Quarantine comes to an end for the last of the hantavirus ship passengers in Nebraska
The last eight American passengers who endured 42 days in a specialized hospital quarantine unit after exposure to an unusual hantavirus outbreak on a cruise
The last eight American passengers who endured 42 days in a specialized hospital quarantine unit after exposure to an unusual hantavirus outbreak on a cruise ship that killed three people have left the Nebraska facility. U.S. Department of Health and Human Services officials on Monday (June 22, 2026) confirmed the end of the quarantine. “Through close collaboration among federal, state, and local partners, HHS helped protect the American people, contain potential risks, and bring this response effort to a successful conclusion,” HHS spokesperson Emily Hilliard said in an email. More than 120 people were evacuated from the MV Hondius in Spain’s Canary Islands early last month — including the 18 Americans who wound up in the Quarantine Unit in Omaha — though most were from other countries. In addition to those people evacuated by health officials in full protective suits, at least 30 other passengers had left the ship earlier before the outbreak was documented. That included seven Americans, who were allowed to monitor for any symptoms at home. When the ship eventually docked in the Netherlands, 25 crew members and two medical personnel were on board and had to quarantine. The World Health Organization didn't immediately respond Monday to questions about the status of all the other people who had to quarantine around the globe. A total of 13 cases of the virus, including the three who died, were identified among people who were on the ship.

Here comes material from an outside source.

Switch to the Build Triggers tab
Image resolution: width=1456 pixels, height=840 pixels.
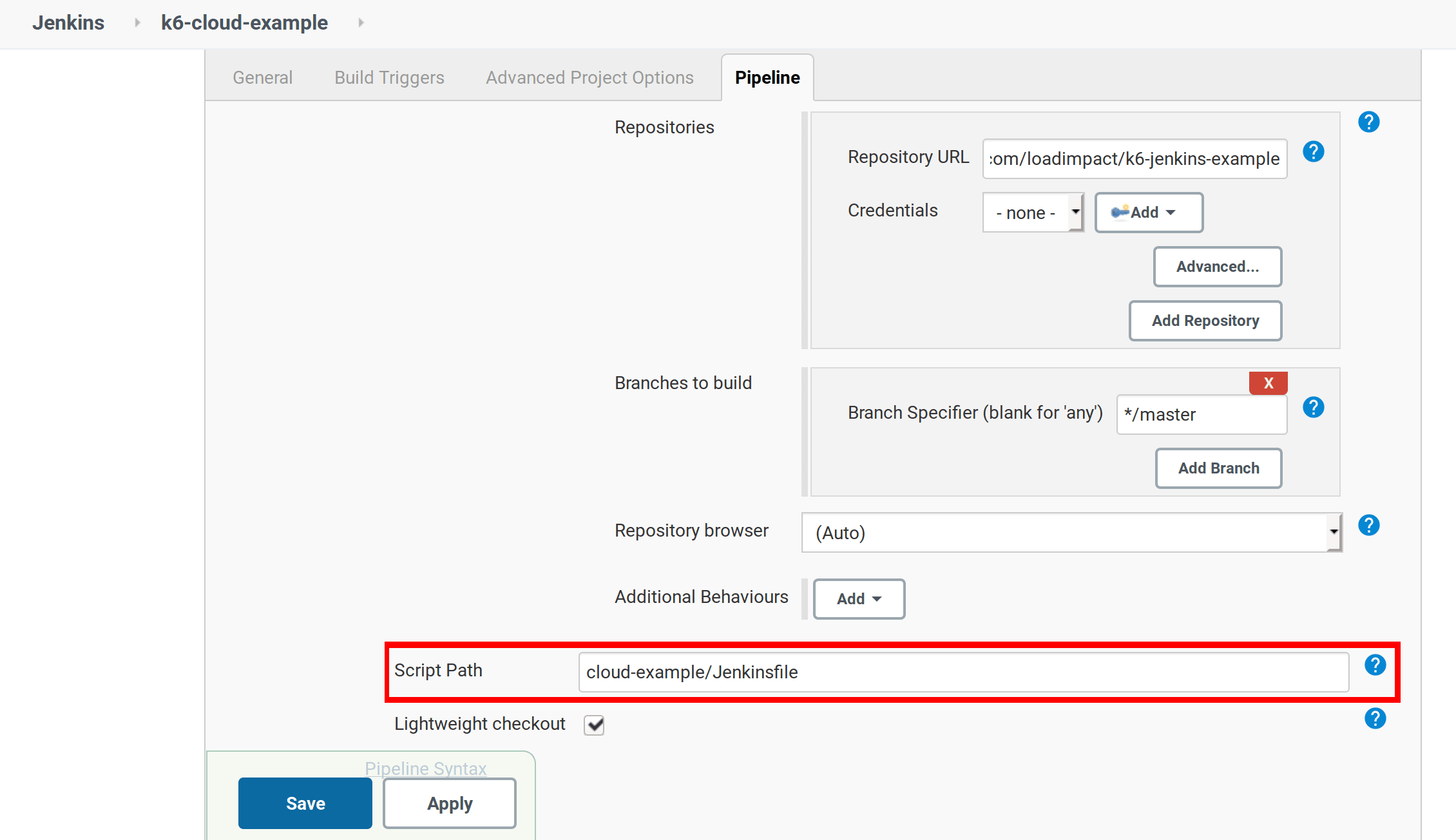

One of the American passengers, Angela Perryman, had been held against her will and against the recommendation of a government medical expert. She said in an interview Monday passengers were told that the quarantine monitoring period ended Sunday at 2pm. She left on a flight that evening. Others were flying out Monday, she said. “We were locked in our rooms until 1:55. And at 2 o’clock, ‘OK, well, everybody walk out and go home,’” Perryman said, speaking from her Florida home. Some stayed the night elsewhere in Omaha, but Perryman pushed for a flight home that evening. The government paid for the flights, she said. Seven of the last remaining patients remained there voluntarily, but Perryman was forced to stay as the result of a controversial quarantine order that was deemed unnecessary even by some health officials. Perryman and seven others spent six weeks at the Quarantine Unit at the University of Nebraska Medical Center. That monitoring period was set because symptoms of hantavirus have taken as long as 42 days to appear in previous outbreaks. None were reported to have develop the illness. The seven remained there voluntarily, but Perryman was forced to stay as the result of the controversial quarantine order. Ten others who were at the facility were allowed to leave earlier under an agreement that they would be closely monitored in their home states.